8. The method of claim 5, wherein said step of implementing said
test case further comprises the step of inheriting said test case
from a super helper class based upon a base testing class in the
functional testing tool.
9. The method of claim 5, further comprising the step of
configuring the functional testing tool to include a project
directory for said test case, said project directory comprising at
least an actions folder and a utility folder.
10. The method of claim 5, further comprising the step of inserting
objects into an object map in the functional testing tool before
implementing said test case.
11. The method of claim 5, further comprising the step of unit
testing said methods.
12. A machine readable storage having stored thereon a computer
program for generating an object oriented test script in a
functional testing tool, the computer program comprising a routine
set of instructions which when executed by a machine causes the
machine to perform the steps of: coding a plurality of methods
specifying interactions with individual elements in a user
interface to an application under test; grouping selected ones of
said methods which are used repeatedly within screens of said
application under test into a plurality of defined actions;
establishing at least one task specifying a group of related
activities in said user interface; and, implementing a test case
with said at least one established task and at least one
verification point.
13. The machine readable storage of claim 12, wherein said coding
step comprises the steps of: identifying ones of said methods
having common functionality for different ones of said individual
elements; abstracting said identified methods into an abstracted
method; and utilizing said abstracted method in said grouping step
in lieu of said identified methods.
14. The machine readable storage of claim 13, wherein said computer
program further comprises a routine set of instructions for causing
the machine to perform the step of disposing said abstracted method
in a super helper class based upon a base testing class in the
functional testing tool.
15. The machine readable storage of claim 12, wherein said step of
implementing said test case further comprises the step of
inheriting said test case from a super helper class based upon a
base testing class in the functional testing tool
16. The machine readable storage of claim 12, wherein said computer
program further comprises a routine set of instructions for causing
the machine to perform the step of configuring the functional
testing tool to include a project directory for said test case,
said project directory comprising at least an actions folder and a
utility folder.
17. The machine readable storage of claim 12, wherein said computer
program further comprises a routine set of instructions for causing
the machine to perform the step of inserting objects into an object
map in the functional testing tool before implementing said test
case.
18. The machine readable storage of claim 12, wherein said computer
program further comprises a routine set of instructions for causing
the machine to perform the step of unit testing said methods.
Description
BACKGROUND OF THE INVENTION
[0001] 1. Statement of the Technical Field
[0002] The present invention relates to software testing, and more
particularly to the automated testing of a user interface for a
software application.
[0003] 2. Description of the Related Art
[0004] Software functional testing relates to the functional
testing of a user interface (UI) coupled to an underlying software
application. Conventional functional testing tools allow the end
user to create, modify and run functional, distributed functional,
regression and smoke tests for applications built using any of a
wide variety of integrated development environments. In operation,
the conventional functional testing tool can generate a test script
for a UI in which elements of the UI can be exercised both
sequentially and conditionally. Through a thorough testing of the
UI of an application, the functional testing tool can automatically
identify defects early, often and repeatably.

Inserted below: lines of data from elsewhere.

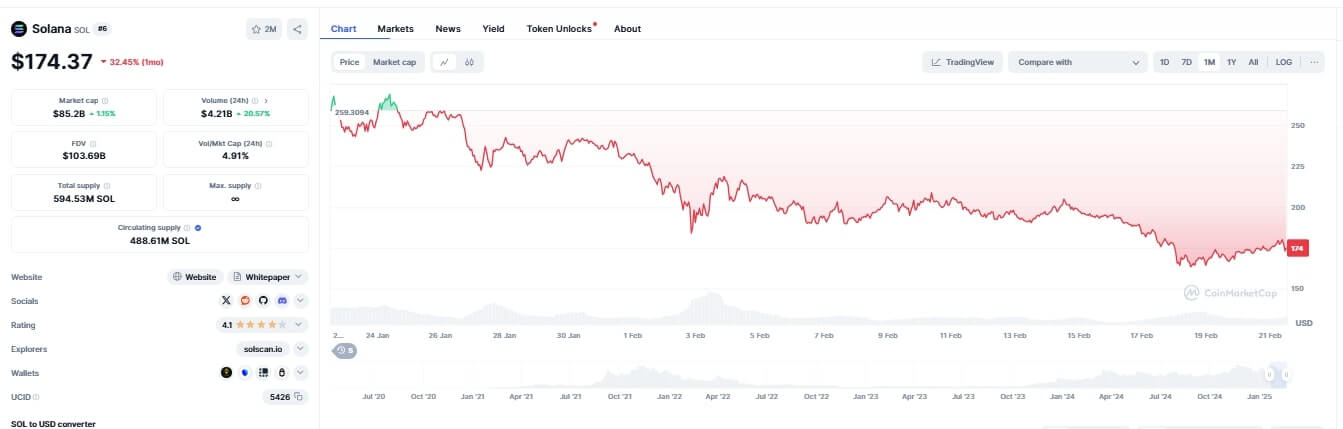Copy the UCID 5426 value
Image resolution: width=1343 pixels, height=429 pixels.
click(298, 397)
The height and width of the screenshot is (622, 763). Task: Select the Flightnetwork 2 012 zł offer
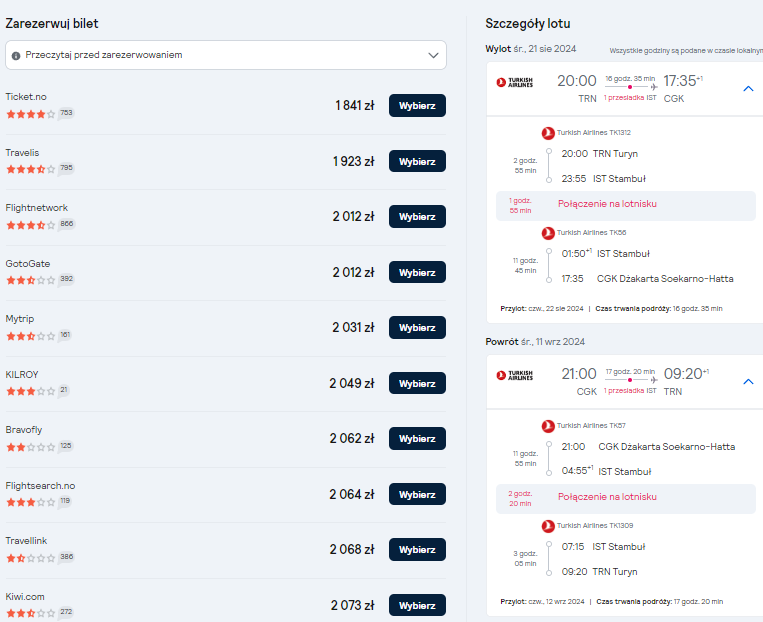(x=417, y=217)
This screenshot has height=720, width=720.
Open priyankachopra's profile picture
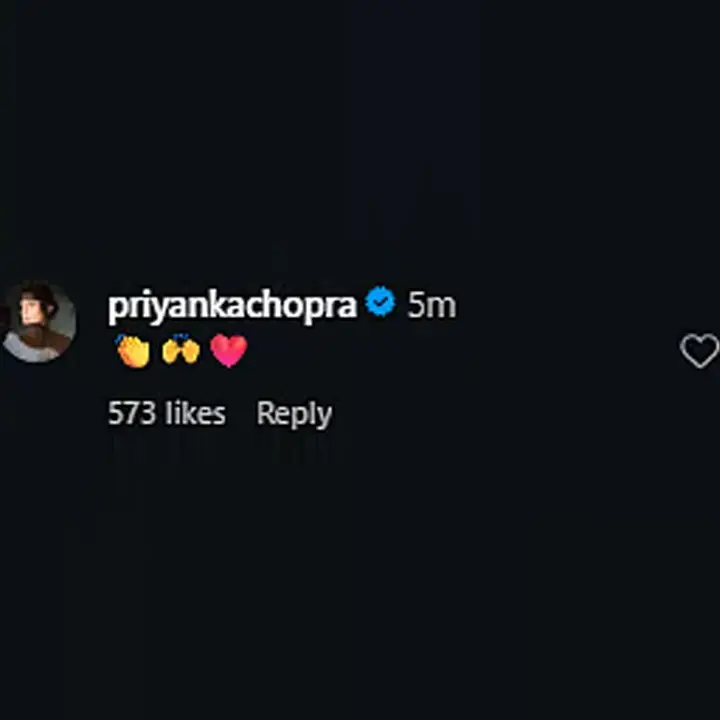(x=39, y=322)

[0005] Generally speaking, the conventional functional testing tool
can monitor and record the interaction between end user and UI
during a recording phase of functional testing. In this regard, a
testing script can be produced based upon the identity of UI
elements addressed by the end user and the sequence in which the UI
elements are addressed. Within the script, UI elements, referred to
often as "objects", can be identified by absolute reference to each
object. Using the testing script, the interaction between end user
and UI can be repeated automatically without requiring additional
intervention on the part of the end user.

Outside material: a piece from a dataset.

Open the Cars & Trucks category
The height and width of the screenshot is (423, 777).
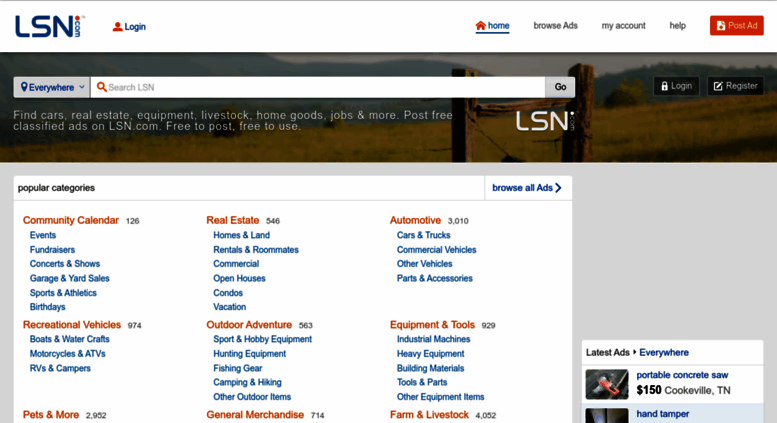click(423, 235)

[0006] In accordance with the conventional functional testing
approach, one must consider every possible series of actions that
might be required for testing an application. For each considered
series of actions, the actions must be recorded to effectively
cover every possible test case. Given the complexity of computer
software today, however, recording an exhaustive set of series of
actions for the different test cases can be substantially time
consuming. Furthermore, maintaining a multiplicity of test cases
can incur high maintenance costs because all of the previously
recorded scripts can change whenever a developer performs a change
in the application user interface.
[0007] To address the deficiencies of the conventional functional
testing approach, the IBM Rational.RTM. XDE.TM. Tester functional
testing product provides an alternative, object-oriented approach
which departs from the standard referencing of mere interface
objects without providing the requisite elements of true object
orientation: inheritance, extensibility, encapsulation and
polymorphism. As a plain example, conventional software functional
testing tools permit referencing a user interface button as an
object in a Web page, yet a button class cannot be created to refer
to a user interface button rendered in a Web page.

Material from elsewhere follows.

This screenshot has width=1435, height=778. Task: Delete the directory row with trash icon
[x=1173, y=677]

[0008] In any event, though the IBM Rational XDE Tester overcomes
many of the problems inherent to the record-playback methodology of
conventional software functional testing tools, several problems
remain. Specifically, a lack of a standardized process for
creating, naming and organizing the implementation of objects,
actions taken on objects, common tasks and test cases has resulted
in a reduction in the interoperability of solutions created by
different testing teams. Moreover, the lack of a standardized
approach further has reduced the reusability of test artifacts
across testing teams and has increased the maintenance costs for
test automation.
SUMMARY OF THE INVENTION
[0009] The present invention addresses the deficiencies of the art
in respect to automated testing of a user interface to an
application under test and provides a novel and non-obvious method,
system and apparatus for the object-oriented automated user
interface testing of an application under test in a functional
testing tool. The functional testing tool can include a
configuration for producing multiple methods defining interactions
with individual elements in a user interface to an application
under test. The functional testing tool further can include one or
more defined actions grouping selected ones of the methods which
are used repeatedly within screens of the application under
test.
[0010] Preferably, at least one task defining a group of related
activities in the user interface can be produced in the functional
testing tool. Subsequently, a test case can be generated which
implements the task with at least one verification point. In a
preferred aspect of the invention, the functional testing tool can
include a super helper class from which the test case can be
derived. Additionally, the methods can include individual methods
directed to interactions with specific user interface elements;
and, abstracted methods directed to generalized interactions with
comparable user interface elements. In this regard, the abstracted
methods can be disposed within a super helper class from which the
test case is derived.
[0011] A method for generating an object oriented test script in a
functional testing tool can include coding multiple methods
specifying interactions with individual elements in a user
interface to an application under test and grouping selected ones
of the methods which are used repeatedly within screens of the
application under test into one or more defined actions. At least
one task can be established which specifies a group of related
activities in the user interface. Finally, a test case can be
implemented with the established task and at least one verification
point.
[0012] In a preferred aspect of the method of the invention, the
test case can be inherited from a super helper class based upon a
base testing class in the functional testing tool. The coding step
can include identifying ones of the methods having common
functionality for different ones of the individual elements. The
identified methods can be abstracted into an abstracted method.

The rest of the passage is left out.